| var_error_mult_R {psychmeta} | R Documentation |
Estimate the error variance of linear regression multiple R(-squared)
Description
This function estimates the error variance for linear regression model (squared) multiple correlations (R and R^{2}).
Usage
var_error_mult_R(R, n, p)
var_error_mult_Rsq(Rsq, n, p)
var_error_R(R, n, p)
var_error_Rsq(Rsq, n, p)
Arguments
R |
Vector of multiple correlation coefficients. |
n |
Vector of sample sizes. |
p |
Vector of numbers of predictors in the model. |
Rsq |
Vector of squared multiple correlation coefficients. |
Details
The sampling variance of a multiple correlation is approximately:
var_{e}=\frac{(1-R^{2})^{2}(n-p-1)^{2}}{(n^{2}-1)(n+3)}
The sampling variance of a squared multiple correlation is approximately:
var_{e}=\frac{4R^{2}(1-R^{2})^{2}(n-p-1)^{2}}{(n^{2}-1)(n+3)}
Value
A vector of sampling-error variances.

Work to complete:
a – According to the R documentation on estimating the error variance of multiple R, what does the argument p stand for?
b – Extend the R documentation page on the error variance of multiple R(-squared), picking up after its final line.

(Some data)
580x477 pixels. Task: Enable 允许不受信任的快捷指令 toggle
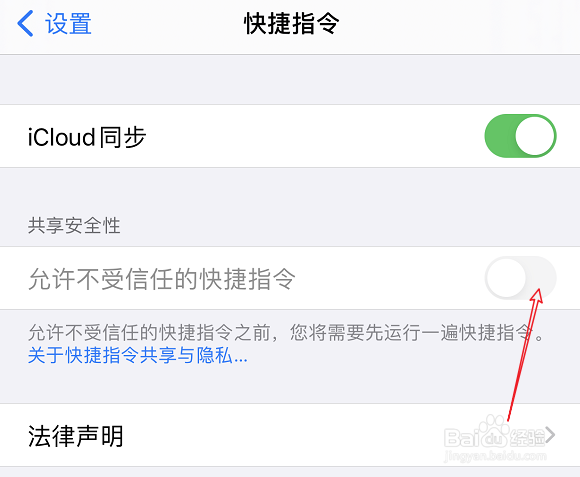(520, 278)
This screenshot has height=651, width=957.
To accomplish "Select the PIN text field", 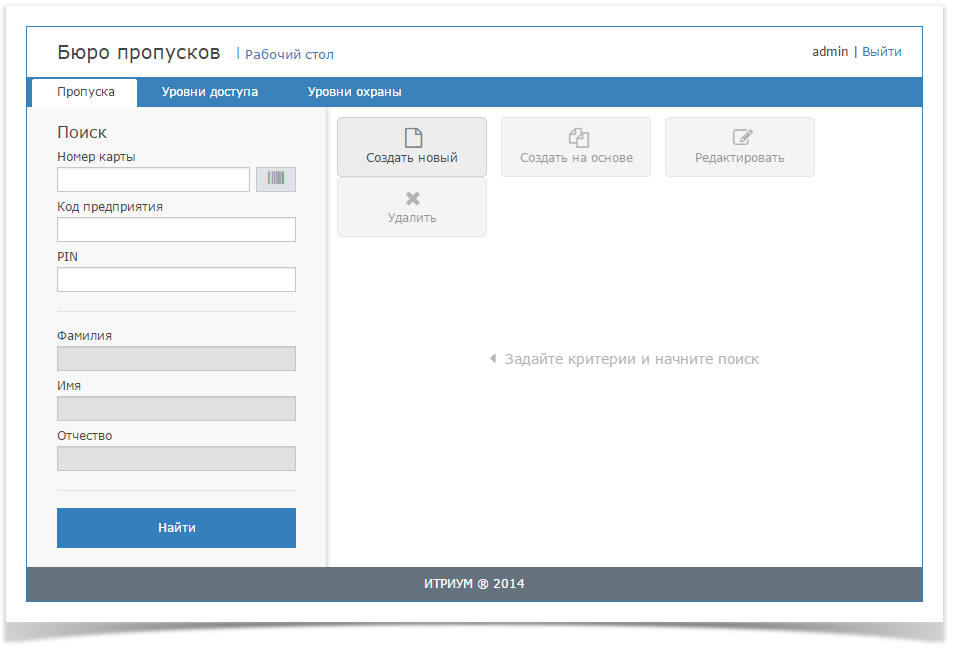I will pyautogui.click(x=176, y=280).

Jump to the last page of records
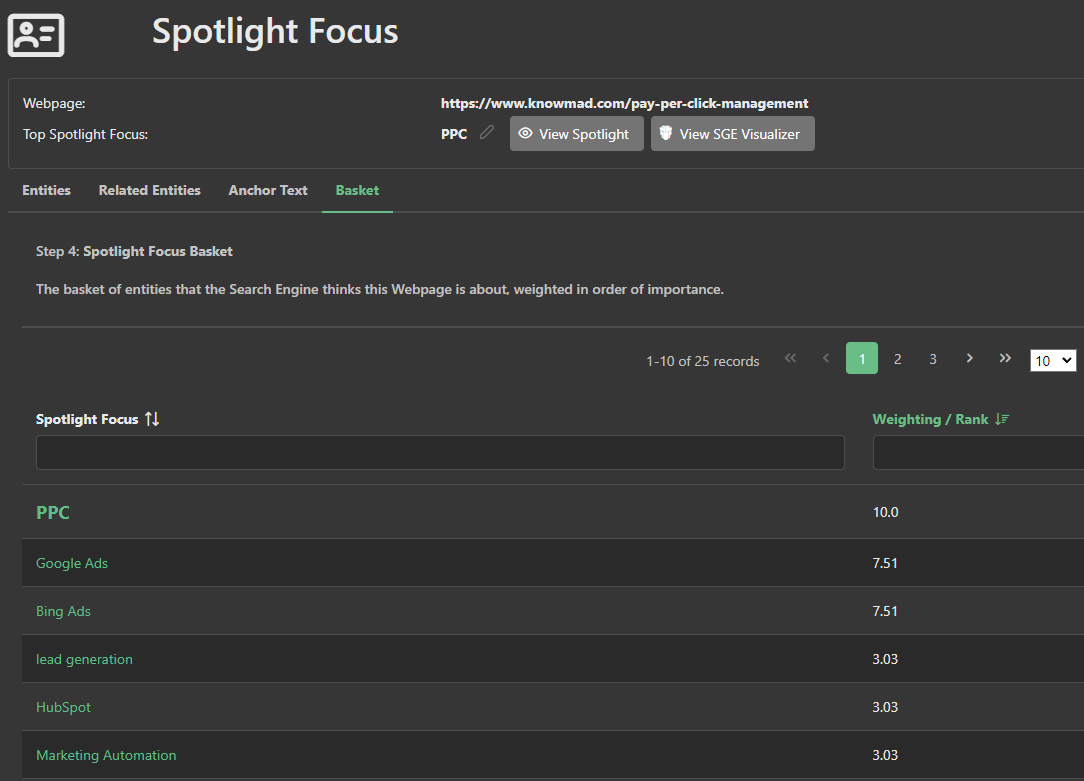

Solved problems:
a – A vector of numbers of predictors in the model.

b –
References
Cohen, J., Cohen, P., West, S. G., & Aiken, L. S. (2003). Applied multiple regression/correlation analysis for the behavioral sciences (3rd ed.). Lawrence Erlbaum and Associates. doi:10.4324/9780203774441. p. 88.
Olkin, I., & Finn, J. D. (1995). Correlations redux. Psychological Bulletin, 118(1), 155–164. doi:10.1037/0033-2909.118.1.155
Examples
var_error_mult_R(R = .5, n = 30, p = 4)
var_error_mult_R(R = .5, n = 30, p = 4)
var_error_mult_Rsq(Rsq = .25, n = 30, p = 4)
var_error_mult_Rsq(Rsq = .25, n = 30, p = 4)